Streams vs. Arguments

Bash commands are just programs

Bash commands are small (mostly..) independent programs which in theory “do one thing and do it well”. To prove this, you can find out where they are in the filesystem with which

> which ls

(but you can’t look inside because they are compiled binaries)

Standard Unix streams

In the early days of Unix, operators used dumb terminals to connect to the huge, centralised monsters which is what computers were back then. These terminals consisted of a keyboard and a monitor (or printer) and little else - they were basically one of those fat screens you see in old movies. The remote computer would happily wait around for all the characters typed by the operator at their own speed, without negative effects if the terminal was too slow in sending characters and without expecting an end. These connections, and the characters traveling on them, were called streams. Streams were then abstracted, so that writing to or reading from a stream is exactly the same as doing it to a file.

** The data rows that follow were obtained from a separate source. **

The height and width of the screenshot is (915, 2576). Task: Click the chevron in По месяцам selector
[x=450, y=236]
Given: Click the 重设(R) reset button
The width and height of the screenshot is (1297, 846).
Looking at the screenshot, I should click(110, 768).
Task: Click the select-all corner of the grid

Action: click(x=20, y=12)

In modern computers the same functionality as the terminal is carried out by a small dedicated program, which is referred as either “the shell”, “the command line”, “the CLI (command line interface)” or, on OS X, “Terminal”. The CLI app uses streams to communicate with other parts of the system, like the keyboard or the network. The three default streams available on Unix terminals are STDIN to read from (the keyboard), STDOUT to write to (the shell), and STDERR to write errors to (also the shell). Standard behaviour can be easily changed, so that an app can be made to write to a file instead of the STDOUT stream, for example.

By default your CLI app connects the keyboard as STDIN and the shell window as both STDOUT and STDERR. When you type something (STDIN) it’s passed on immediately to the app which does two things - it pushes it as it is to window (STDOUT) so that you see what you’ve typed; and it keeps it around waiting for you to hit return. At the point it will parse what you have typed and run it as a command if it can, and print the output to the window (STDOUT); if it doesn’t understand it, it will print an error message to the window (STDERR)

# Terminal taking your STDIN and copying it to STDOUT
> echo "hello"
# <return> detected - command run and result printed to STDOUT
# this command wasn't understood
# error message printed to STDERR (which
# in Terminal is exactly the same window as STDOUT)
> gibberish
-bash: gibberish: command not found

The bash commends we saw earlier, ‘ls’ or ‘grep’ or ‘echo’, will also get the same STDOUT, STDIN and STDERR as Terminal - depending on the program, you may get the same output twice.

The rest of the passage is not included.